■ **Work instruction**
All the entries, exactly as they read, must be written out again.

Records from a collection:
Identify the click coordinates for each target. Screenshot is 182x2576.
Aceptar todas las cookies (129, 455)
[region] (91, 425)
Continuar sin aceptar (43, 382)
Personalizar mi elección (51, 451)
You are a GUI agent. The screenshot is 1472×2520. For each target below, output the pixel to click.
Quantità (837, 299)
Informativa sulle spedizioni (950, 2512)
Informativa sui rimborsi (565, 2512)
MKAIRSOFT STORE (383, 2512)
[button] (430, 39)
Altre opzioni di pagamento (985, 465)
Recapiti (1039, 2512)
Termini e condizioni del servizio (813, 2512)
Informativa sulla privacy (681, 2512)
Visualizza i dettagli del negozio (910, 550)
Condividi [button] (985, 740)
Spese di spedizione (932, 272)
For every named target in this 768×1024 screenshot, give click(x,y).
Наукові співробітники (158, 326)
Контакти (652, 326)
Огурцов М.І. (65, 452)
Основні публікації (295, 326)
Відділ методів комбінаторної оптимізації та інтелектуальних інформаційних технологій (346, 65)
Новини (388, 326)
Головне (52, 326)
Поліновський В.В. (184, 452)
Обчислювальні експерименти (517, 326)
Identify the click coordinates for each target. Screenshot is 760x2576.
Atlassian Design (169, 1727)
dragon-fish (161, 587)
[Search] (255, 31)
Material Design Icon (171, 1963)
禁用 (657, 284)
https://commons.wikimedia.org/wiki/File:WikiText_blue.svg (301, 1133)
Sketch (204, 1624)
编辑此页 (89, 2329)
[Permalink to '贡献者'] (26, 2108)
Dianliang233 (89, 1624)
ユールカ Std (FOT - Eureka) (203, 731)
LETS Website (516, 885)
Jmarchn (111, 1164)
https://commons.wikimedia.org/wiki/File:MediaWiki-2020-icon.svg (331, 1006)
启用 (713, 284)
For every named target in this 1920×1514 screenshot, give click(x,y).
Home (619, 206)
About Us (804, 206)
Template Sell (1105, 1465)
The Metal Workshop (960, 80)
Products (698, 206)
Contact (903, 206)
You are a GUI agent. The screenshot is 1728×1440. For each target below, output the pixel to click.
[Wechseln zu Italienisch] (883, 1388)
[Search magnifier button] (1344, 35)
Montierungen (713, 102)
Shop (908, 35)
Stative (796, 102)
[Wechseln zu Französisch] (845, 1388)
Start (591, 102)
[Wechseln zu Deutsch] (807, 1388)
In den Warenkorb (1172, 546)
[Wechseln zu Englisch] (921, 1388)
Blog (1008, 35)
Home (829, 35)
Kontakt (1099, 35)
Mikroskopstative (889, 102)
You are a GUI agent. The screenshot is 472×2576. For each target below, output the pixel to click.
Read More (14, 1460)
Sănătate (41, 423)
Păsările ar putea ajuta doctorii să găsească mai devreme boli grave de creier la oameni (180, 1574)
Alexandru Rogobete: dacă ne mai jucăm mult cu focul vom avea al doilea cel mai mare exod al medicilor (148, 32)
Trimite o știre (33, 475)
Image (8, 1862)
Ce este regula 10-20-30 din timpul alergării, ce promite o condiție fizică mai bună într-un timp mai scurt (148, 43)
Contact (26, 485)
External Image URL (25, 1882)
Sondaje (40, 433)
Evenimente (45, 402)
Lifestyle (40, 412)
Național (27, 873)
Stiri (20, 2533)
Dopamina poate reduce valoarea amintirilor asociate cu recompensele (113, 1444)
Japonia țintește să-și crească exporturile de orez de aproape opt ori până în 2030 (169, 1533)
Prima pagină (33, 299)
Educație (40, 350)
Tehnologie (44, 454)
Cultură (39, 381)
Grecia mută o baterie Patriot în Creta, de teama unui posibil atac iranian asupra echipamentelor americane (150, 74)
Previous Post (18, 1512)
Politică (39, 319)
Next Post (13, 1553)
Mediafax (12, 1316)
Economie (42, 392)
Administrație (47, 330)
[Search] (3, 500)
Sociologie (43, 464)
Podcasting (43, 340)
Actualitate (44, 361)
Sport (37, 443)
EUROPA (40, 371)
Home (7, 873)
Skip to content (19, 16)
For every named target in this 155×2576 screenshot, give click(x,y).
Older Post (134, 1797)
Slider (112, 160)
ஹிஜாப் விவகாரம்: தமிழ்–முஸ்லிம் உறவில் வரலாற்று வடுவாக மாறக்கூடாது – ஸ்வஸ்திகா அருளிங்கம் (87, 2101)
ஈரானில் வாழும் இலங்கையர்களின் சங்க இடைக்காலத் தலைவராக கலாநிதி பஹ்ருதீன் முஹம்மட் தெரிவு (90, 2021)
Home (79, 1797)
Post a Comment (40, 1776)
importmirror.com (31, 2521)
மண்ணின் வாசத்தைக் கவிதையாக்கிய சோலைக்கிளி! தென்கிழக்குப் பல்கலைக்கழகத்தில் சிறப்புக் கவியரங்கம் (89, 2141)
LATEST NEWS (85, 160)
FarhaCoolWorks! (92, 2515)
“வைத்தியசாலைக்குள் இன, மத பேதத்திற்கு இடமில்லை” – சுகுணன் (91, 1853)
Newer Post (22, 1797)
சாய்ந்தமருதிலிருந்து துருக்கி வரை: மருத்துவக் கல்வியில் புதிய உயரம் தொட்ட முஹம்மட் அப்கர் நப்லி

■ **Completed exercise**
Identify the click coordinates for each target. Screenshot is 182x2576.
Aceptar todas las cookies (129, 455)
[region] (91, 425)
Continuar sin aceptar (43, 382)
Personalizar mi elección (51, 451)
You are a GUI agent. The screenshot is 1472×2520. For each target below, output the pixel to click.
Quantità (837, 299)
Informativa sulle spedizioni (950, 2512)
Informativa sui rimborsi (565, 2512)
MKAIRSOFT STORE (383, 2512)
[button] (430, 39)
Altre opzioni di pagamento (985, 465)
Recapiti (1039, 2512)
Termini e condizioni del servizio (813, 2512)
Informativa sulla privacy (681, 2512)
Visualizza i dettagli del negozio (910, 550)
Condividi [button] (985, 740)
Spese di spedizione (932, 272)
For every named target in this 768×1024 screenshot, give click(x,y).
Наукові співробітники (158, 326)
Контакти (652, 326)
Огурцов М.І. (65, 452)
Основні публікації (295, 326)
Відділ методів комбінаторної оптимізації та інтелектуальних інформаційних технологій (346, 65)
Новини (388, 326)
Головне (52, 326)
Поліновський В.В. (184, 452)
Обчислювальні експерименти (517, 326)
Identify the click coordinates for each target. Screenshot is 760x2576.
Atlassian Design (169, 1727)
dragon-fish (161, 587)
[Search] (255, 31)
Material Design Icon (171, 1963)
禁用 (657, 284)
https://commons.wikimedia.org/wiki/File:WikiText_blue.svg (301, 1133)
Sketch (204, 1624)
编辑此页 (89, 2329)
[Permalink to '贡献者'] (26, 2108)
Dianliang233 (89, 1624)
ユールカ Std (FOT - Eureka) (203, 731)
LETS Website (516, 885)
Jmarchn (111, 1164)
https://commons.wikimedia.org/wiki/File:MediaWiki-2020-icon.svg (331, 1006)
启用 (713, 284)
For every named target in this 1920×1514 screenshot, give click(x,y).
Home (619, 206)
About Us (804, 206)
Template Sell (1105, 1465)
The Metal Workshop (960, 80)
Products (698, 206)
Contact (903, 206)
You are a GUI agent. The screenshot is 1728×1440. For each target below, output the pixel to click.
[Wechseln zu Italienisch] (883, 1388)
[Search magnifier button] (1344, 35)
Montierungen (713, 102)
Shop (908, 35)
Stative (796, 102)
[Wechseln zu Französisch] (845, 1388)
Start (591, 102)
[Wechseln zu Deutsch] (807, 1388)
In den Warenkorb (1172, 546)
[Wechseln zu Englisch] (921, 1388)
Blog (1008, 35)
Home (829, 35)
Kontakt (1099, 35)
Mikroskopstative (889, 102)
You are a GUI agent. The screenshot is 472×2576. For each target below, output the pixel to click.
Read More (14, 1460)
Sănătate (41, 423)
Păsările ar putea ajuta doctorii să găsească mai devreme boli grave de creier la oameni (180, 1574)
Alexandru Rogobete: dacă ne mai jucăm mult cu focul vom avea al doilea cel mai mare exod al medicilor (148, 32)
Trimite o știre (33, 475)
Image (8, 1862)
Ce este regula 10-20-30 din timpul alergării, ce promite o condiție fizică mai bună într-un timp mai scurt (148, 43)
Contact (26, 485)
External Image URL (25, 1882)
Sondaje (40, 433)
Evenimente (45, 402)
Lifestyle (40, 412)
Național (27, 873)
Stiri (20, 2533)
Dopamina poate reduce valoarea amintirilor asociate cu recompensele (113, 1444)
Japonia țintește să-și crească exporturile de orez de aproape opt ori până în 2030 (169, 1533)
Prima pagină (33, 299)
Educație (40, 350)
Tehnologie (44, 454)
Cultură (39, 381)
Grecia mută o baterie Patriot în Creta, de teama unui posibil atac iranian asupra echipamentelor americane (150, 74)
Previous Post (18, 1512)
Politică (39, 319)
Next Post (13, 1553)
Mediafax (12, 1316)
Economie (42, 392)
Administrație (47, 330)
[Search] (3, 500)
Sociologie (43, 464)
Podcasting (43, 340)
Actualitate (44, 361)
Sport (37, 443)
EUROPA (40, 371)
Home (7, 873)
Skip to content (19, 16)
For every named target in this 155×2576 screenshot, give click(x,y).
Older Post (134, 1797)
Slider (112, 160)
ஹிஜாப் விவகாரம்: தமிழ்–முஸ்லிம் உறவில் வரலாற்று வடுவாக மாறக்கூடாது – ஸ்வஸ்திகா அருளிங்கம் (87, 2101)
ஈரானில் வாழும் இலங்கையர்களின் சங்க இடைக்காலத் தலைவராக கலாநிதி பஹ்ருதீன் முஹம்மட் தெரிவு (90, 2021)
Home (79, 1797)
Post a Comment (40, 1776)
importmirror.com (31, 2521)
மண்ணின் வாசத்தைக் கவிதையாக்கிய சோலைக்கிளி! தென்கிழக்குப் பல்கலைக்கழகத்தில் சிறப்புக் கவியரங்கம் (89, 2141)
LATEST NEWS (85, 160)
FarhaCoolWorks! (92, 2515)
“வைத்தியசாலைக்குள் இன, மத பேதத்திற்கு இடமில்லை” – சுகுணன் (91, 1853)
Newer Post (22, 1797)
சாய்ந்தமருதிலிருந்து துருக்கி வரை: மருத்துவக் கல்வியில் புதிய உயரம் தொட்ட முஹம்மட் அப்கர் நப்லி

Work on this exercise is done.